By default the Zend\Crypt\Password\Bcrypt class uses a value of 14 for the cost parameter of the bcrypt. This is an important value for the security of the bcrypt algorithm. The cost parameter is an integer value between 4 to 33. Greater values means more execution time for the bcrypt that means more security against brute force or dictionary attacks. As for the PBKDF2 algorithm there is not a fixed value for that parameter that can be considered secure. The default value of 14 is about 1 second of computation using an Intel Core i5-2500 CPU at 3.3 Ghz that can be considered secure.

If you want to change the cost parameter of the bcrypt algorithm you can use the setCost() method.

Note

Bcrypt with non-ASCII passwords (8-bit characters)

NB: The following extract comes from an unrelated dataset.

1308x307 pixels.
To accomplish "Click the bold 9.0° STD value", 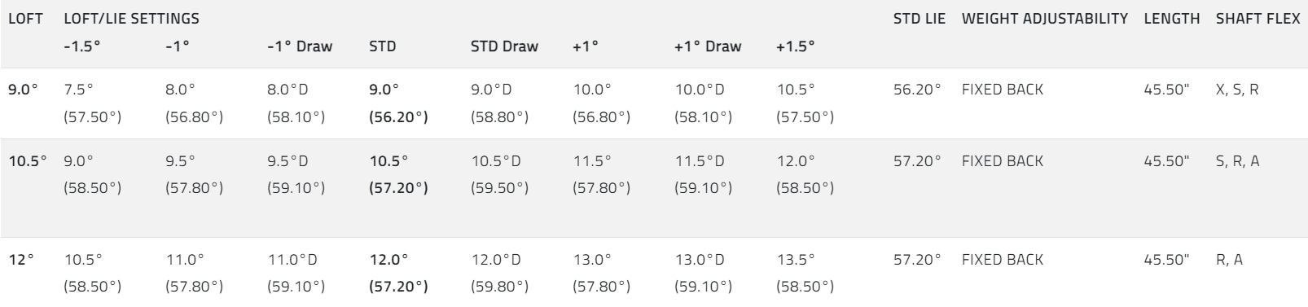I will point(384,90).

The bcrypt implementation used by PHP < 5.3.7 can contains a security flaw if the password uses 8-bit characters (here the security report). The impact of this bug was that most (but not all) passwords containing non-ASCII characters with the 8th bit set were hashed incorrectly, resulting in password hashes incompatible with those of OpenBSD’s original implementation of bcrypt. This security flaw has been fixed starting from PHP 5.3.7 and the prefix used in the output has changed in ‘$2y$’ in order to put evidence on the correctness of the hash value. If you are using PHP < 5.3.7 with 8-bit passwords the Zend\Crypt\Password\Bcrypt throws an exception suggesting to upgrade to PHP 5.3.7+ or use only 7-bit passwords.